Largest Spanish-Language Manga Piracy Website Shut Down
2026 is proving to be an absolute "winter" for global manga piracy websites, with the largest, Bato.to, closing in January. The popular anime streaming piracy platform HiAnime followed suit in March. MangaDex and Mangajikan are both embroiled in legal disputes, with Mangajikan still battling Shueisha in court.

The latest website to be shut down is TuMangaOnline, also known as ZonaTMO. It was once one of the largest strongholds of Spanish-language manga piracy, with over 50 million visits in a single month in March 2026.
The Korea Copyright Overseas Promotion Association (COPA), representing Korean publishers such as Kakao and WEBTOON, previously conducted a months-long investigation with intellectual property investigation agency IP-House and a Spanish law firm. After gathering sufficient evidence, they handed the investigation results over to the Spanish authorities, who immediately took action against the website operators located in Almería. Ultimately, ZonaTMO and all associated piracy platform networks were completely eliminated.

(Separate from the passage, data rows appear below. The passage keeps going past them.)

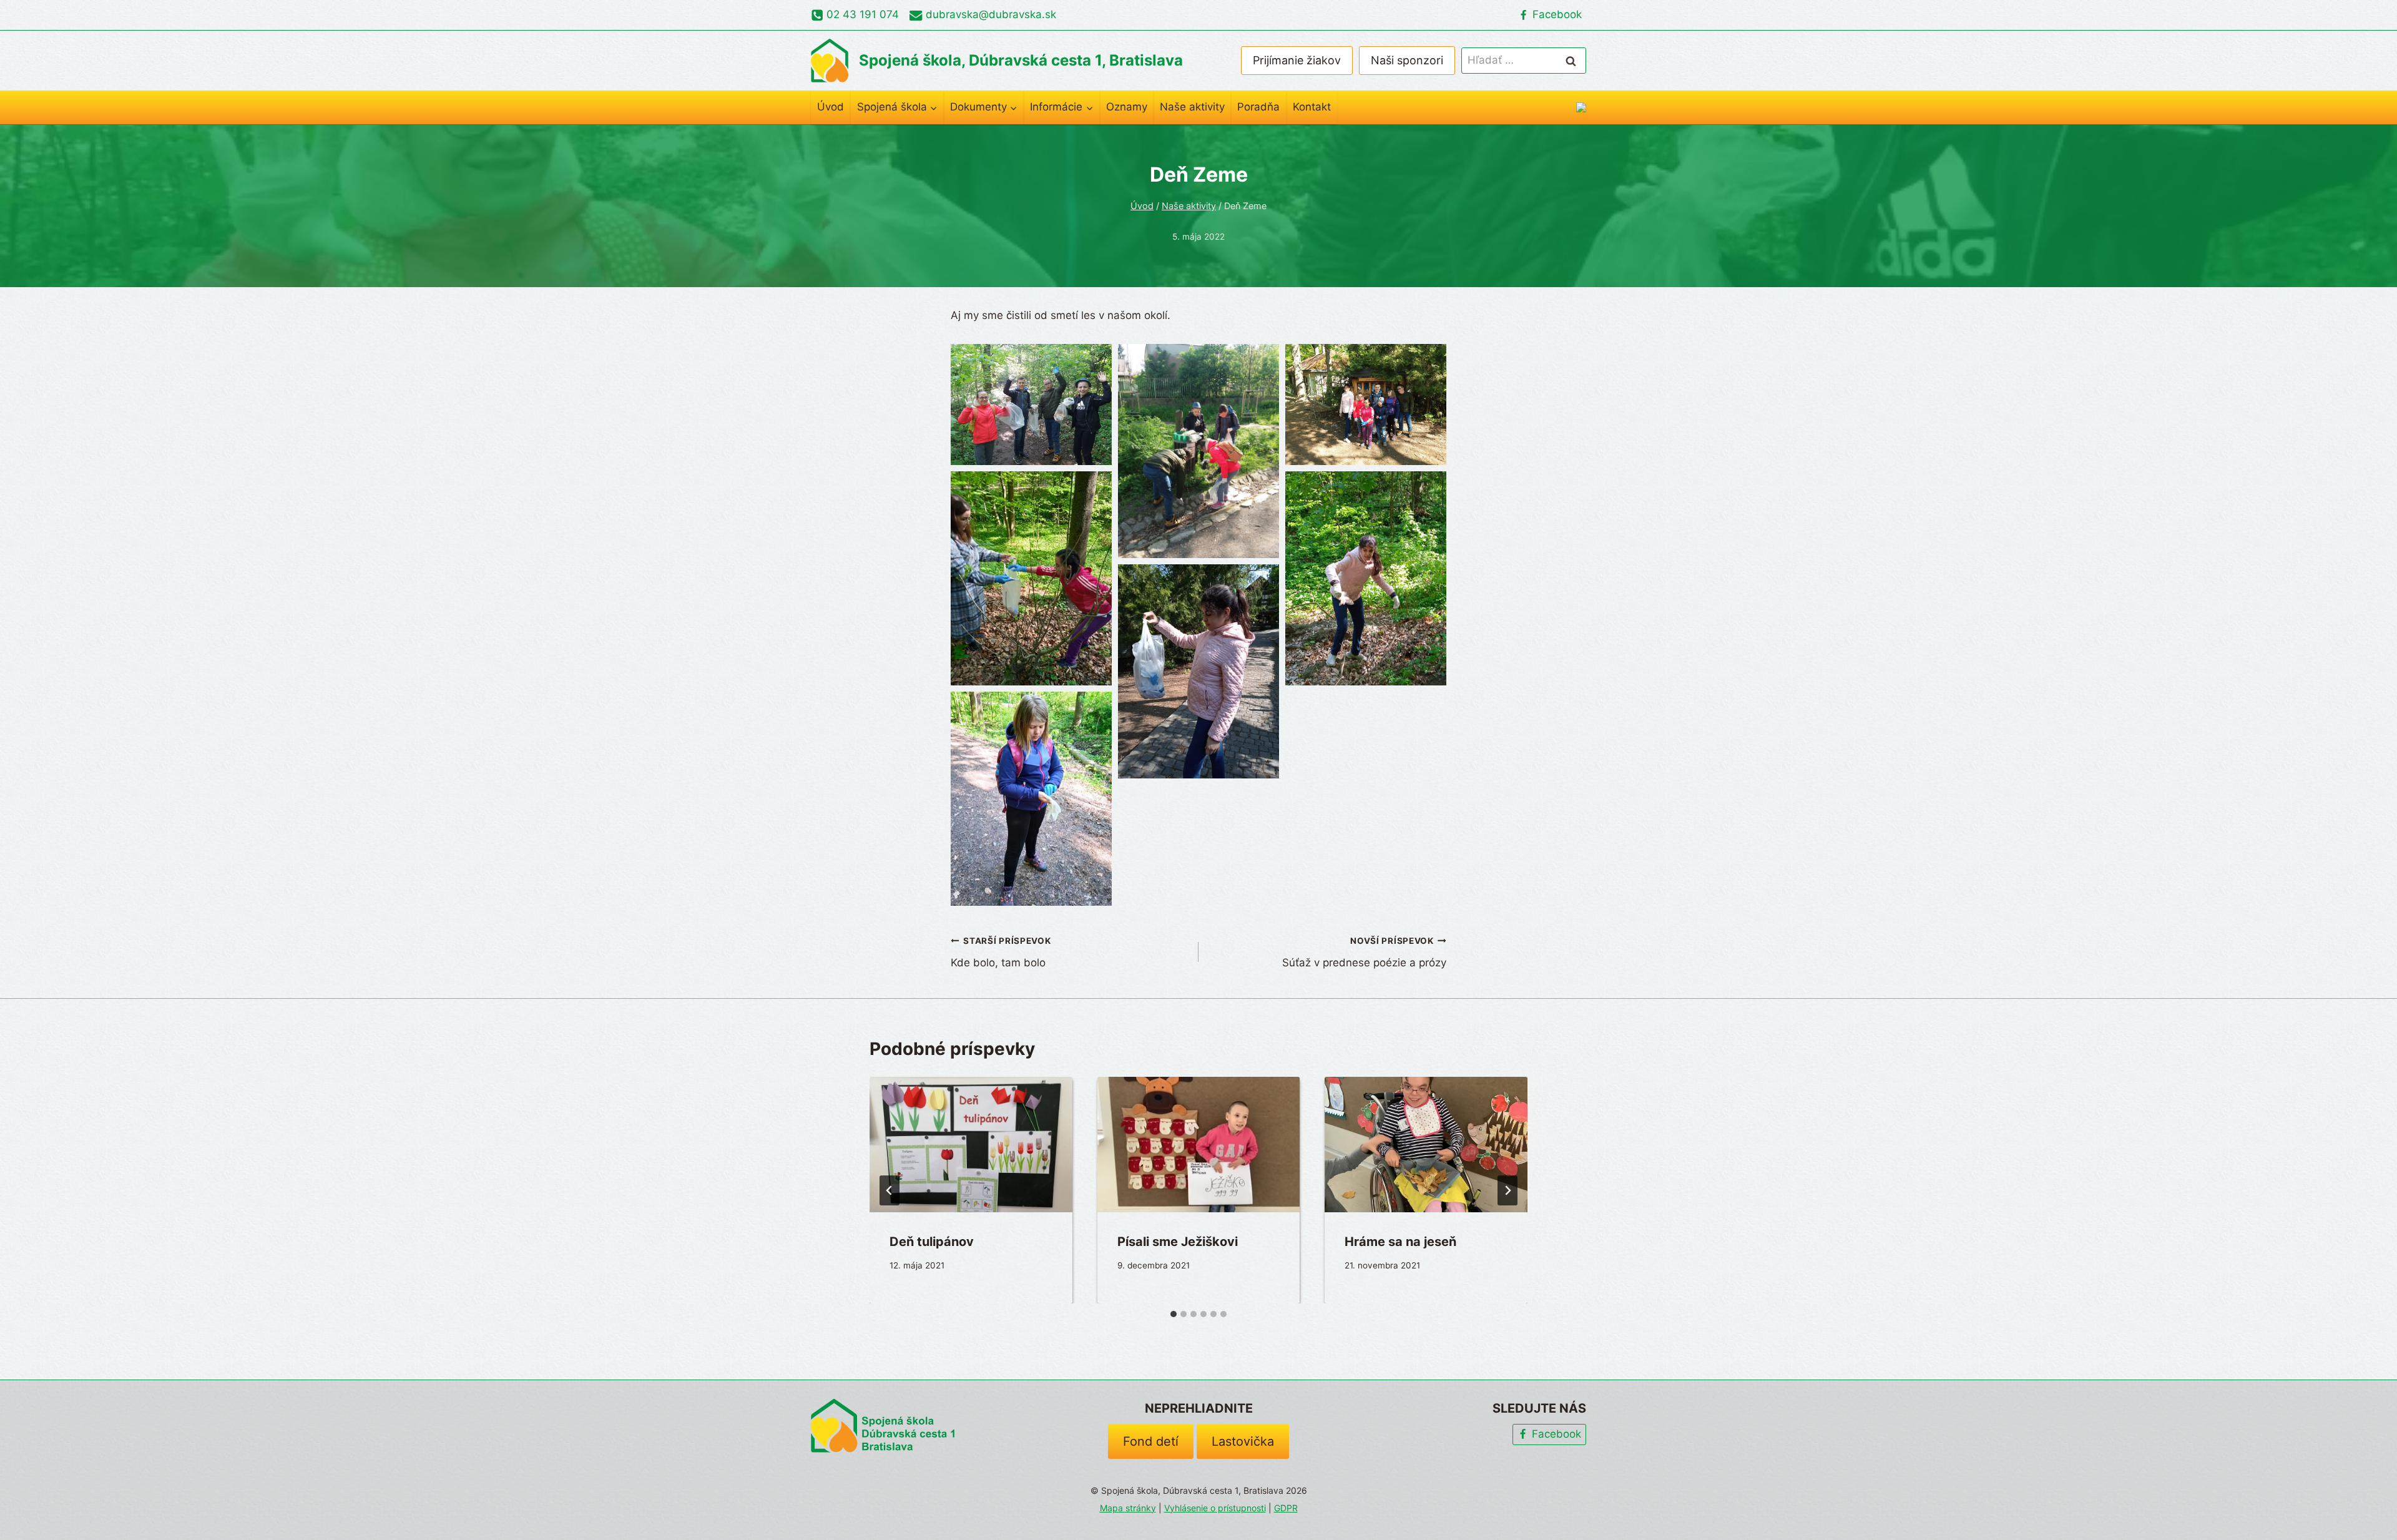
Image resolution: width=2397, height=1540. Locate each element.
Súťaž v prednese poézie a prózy (1364, 952)
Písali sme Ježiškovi (1177, 1241)
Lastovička (1243, 1441)
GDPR (1286, 1508)
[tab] (1173, 1314)
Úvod (830, 107)
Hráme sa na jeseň (1400, 1241)
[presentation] (971, 1144)
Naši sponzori (1407, 60)
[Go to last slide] (889, 1190)
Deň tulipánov (932, 1241)
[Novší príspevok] (1507, 1190)
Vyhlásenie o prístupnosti (1215, 1508)
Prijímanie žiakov (1297, 60)
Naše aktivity (1192, 107)
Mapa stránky (1128, 1508)
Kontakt (1312, 107)
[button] (1031, 404)
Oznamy (1126, 107)
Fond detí (1151, 1441)
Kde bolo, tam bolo (1001, 952)
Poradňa (1258, 107)
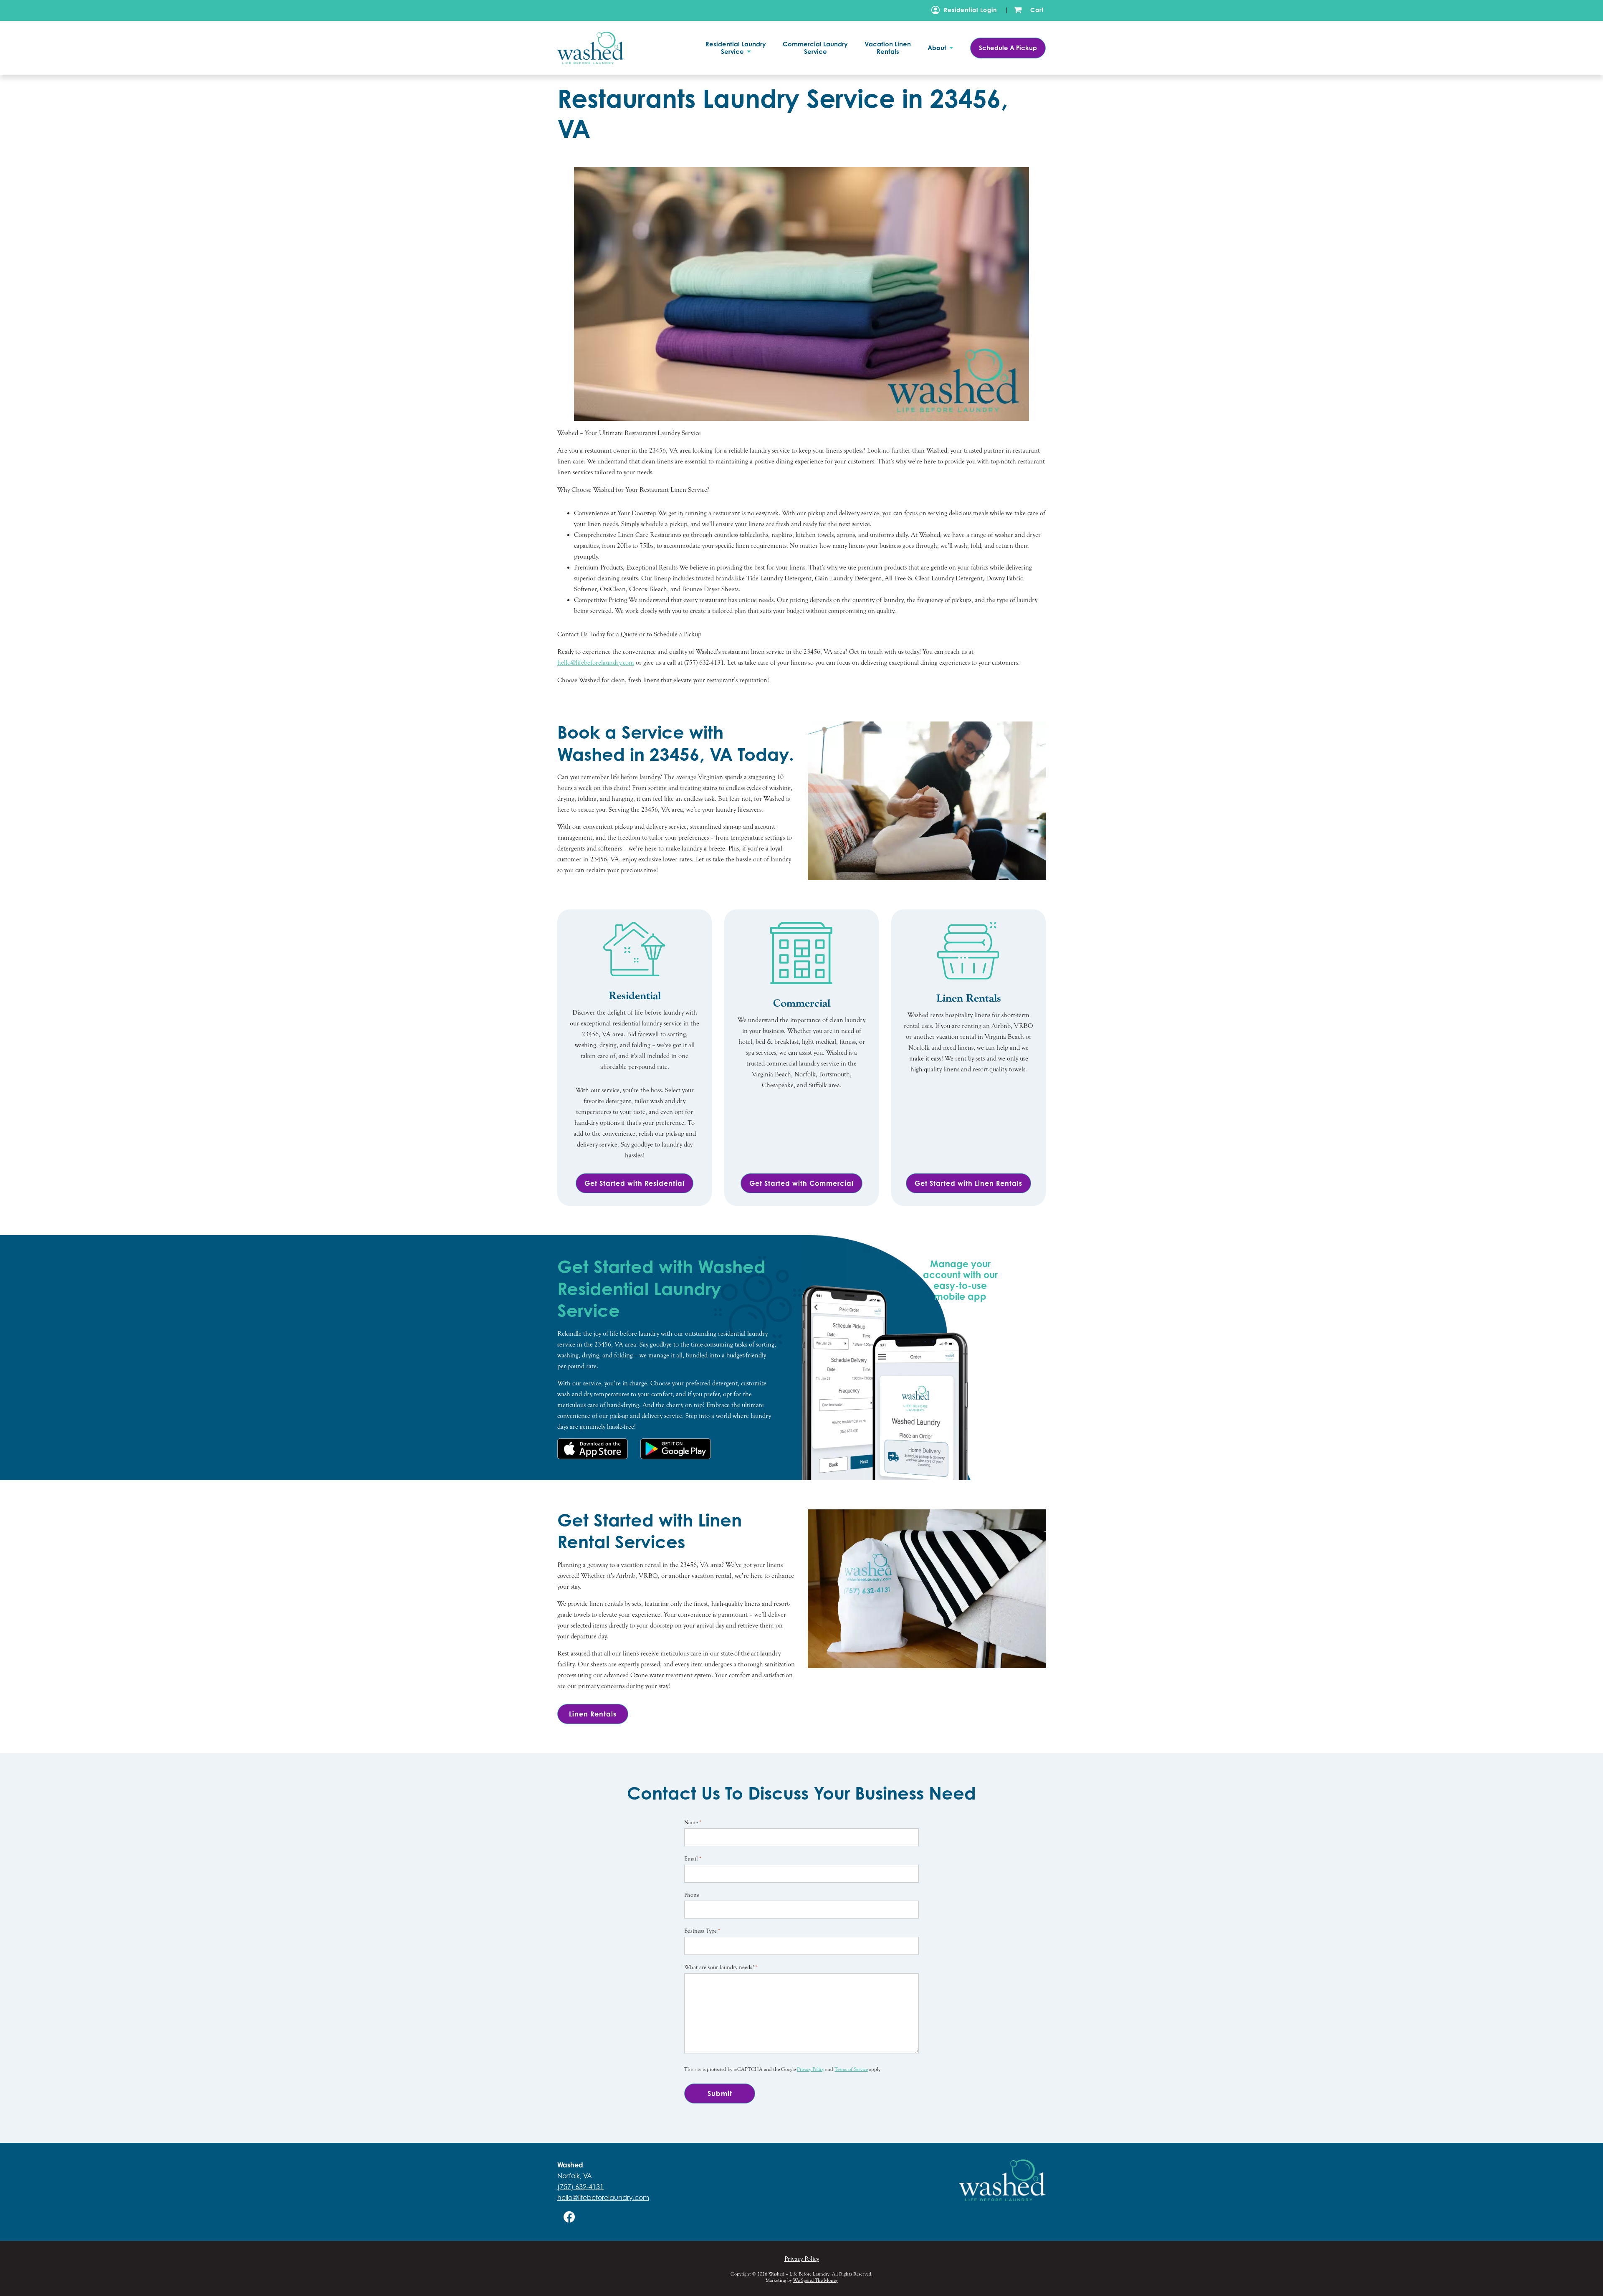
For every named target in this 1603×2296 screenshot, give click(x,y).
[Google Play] (675, 1448)
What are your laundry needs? (720, 1967)
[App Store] (592, 1448)
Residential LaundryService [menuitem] (735, 48)
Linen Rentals (593, 1714)
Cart (1037, 9)
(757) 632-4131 (580, 2186)
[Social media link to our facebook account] (569, 2217)
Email (692, 1859)
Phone (691, 1895)
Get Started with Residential (634, 1183)
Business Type (702, 1931)
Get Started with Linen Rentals (968, 1183)
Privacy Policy (810, 2069)
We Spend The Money (815, 2280)
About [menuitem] (938, 48)
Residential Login (970, 9)
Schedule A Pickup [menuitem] (1008, 48)
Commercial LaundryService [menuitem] (815, 48)
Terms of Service (851, 2069)
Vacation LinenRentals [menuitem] (888, 48)
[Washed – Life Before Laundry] (602, 48)
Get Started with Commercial (801, 1183)
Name (692, 1822)
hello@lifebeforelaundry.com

For a long time, piracy has existed in a moral gray area, and this debate has once again brought this contradiction to the forefront. In many parts of the world, access to film and music is still uneven, and issues such as delayed releases, licensing barriers, and platform restrictions continue to plague ordinary viewers. For them, choosing piracy is often not intentional, but simply because there is no other way to access the content they want to see, or rather, to see the complete content.
Currently, online opinions on this matter are polarized. Some believe that piracy harms the income of creators, technicians, and artists who rely on legitimate compensation for their livelihoods. Others continue to defend these platforms, pointing out that limited access and high costs are precisely the reasons why viewers initially turned to piracy.